I was thinking of this example this morning as I wanted to write a piece about police. I racked my brain as I took my morning walk for historical incidents involving police. The problem was I could only come up with one positive example. The rest were times when cops behaved badly. There has been plenty out there to read and hear about police abuses, yet I know those are rare compared to the thousands of interactions happening every day. My realization was that, when police do their jobs correctly, we do not hear about it. There will be thousands of arrests across the nation today that we will not hear about. Who knows how many crimes or episodes will not happen today because of the police. Yet we never remember things that do not happen.
There are very few jobs like police work. Their job is to protect us, but often times when they do their job we get upset. We say we support the police but then curse them when we see their lights in our rear view, even when we know we are speeding. We want them to do their job, but towards others. Police are like teachers. Jobs we claim we respect for their service, yet grossly underpay and often trash for not being good at their job. Children have no respect for police or teachers anymore because they hear their parents and society at large criticize them, especially when either calls parents about discipline issues their precious children never could have committed.
Police work is not like most jobs because, though police are part of our lives, we only tend to spend real time with them on our worst days.

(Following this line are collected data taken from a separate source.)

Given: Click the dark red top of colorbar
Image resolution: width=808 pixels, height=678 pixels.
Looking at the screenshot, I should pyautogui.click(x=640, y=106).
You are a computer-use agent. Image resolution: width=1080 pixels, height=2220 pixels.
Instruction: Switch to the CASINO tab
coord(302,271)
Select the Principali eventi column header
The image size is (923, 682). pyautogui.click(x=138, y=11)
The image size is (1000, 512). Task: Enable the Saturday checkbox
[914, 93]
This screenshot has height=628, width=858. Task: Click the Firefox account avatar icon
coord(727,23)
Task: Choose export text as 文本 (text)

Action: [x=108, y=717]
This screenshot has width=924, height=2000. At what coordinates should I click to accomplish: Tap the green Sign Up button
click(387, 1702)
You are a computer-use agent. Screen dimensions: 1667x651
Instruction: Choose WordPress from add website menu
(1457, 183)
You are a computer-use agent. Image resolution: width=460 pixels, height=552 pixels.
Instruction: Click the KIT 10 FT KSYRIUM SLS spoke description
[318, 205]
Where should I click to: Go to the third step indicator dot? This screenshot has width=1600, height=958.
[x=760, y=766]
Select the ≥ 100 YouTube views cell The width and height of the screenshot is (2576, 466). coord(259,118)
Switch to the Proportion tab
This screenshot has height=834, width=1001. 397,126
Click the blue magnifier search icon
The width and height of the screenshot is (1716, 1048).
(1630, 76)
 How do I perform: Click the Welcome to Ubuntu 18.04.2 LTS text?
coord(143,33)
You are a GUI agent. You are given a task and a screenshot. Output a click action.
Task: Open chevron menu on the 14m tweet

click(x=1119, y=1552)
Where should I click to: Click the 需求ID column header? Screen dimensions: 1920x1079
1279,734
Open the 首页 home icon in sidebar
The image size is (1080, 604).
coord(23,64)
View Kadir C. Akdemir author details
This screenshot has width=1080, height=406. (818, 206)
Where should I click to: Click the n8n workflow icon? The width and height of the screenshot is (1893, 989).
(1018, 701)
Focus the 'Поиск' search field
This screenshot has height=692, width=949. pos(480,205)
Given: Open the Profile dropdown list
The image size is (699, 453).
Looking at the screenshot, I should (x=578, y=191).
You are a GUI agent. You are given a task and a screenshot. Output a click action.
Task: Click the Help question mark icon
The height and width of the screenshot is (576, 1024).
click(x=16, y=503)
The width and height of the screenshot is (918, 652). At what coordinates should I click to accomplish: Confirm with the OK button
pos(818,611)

Days when we have violated the law or had a crime committed against us. Either way, not a good day. They have to deal with us at our worst–when we are mad, agitated, angry, or often times scared. Most handle us in our crisis with patience and caring. Most of our crises will pass, while police officers move on to the next one, day after day. They will see things most of us will never have to see and do things most of us will never have to do, and then they will do and see it again and again.
Ultimately, their jobs are not like ours because, more than most, every day at their job could be their last.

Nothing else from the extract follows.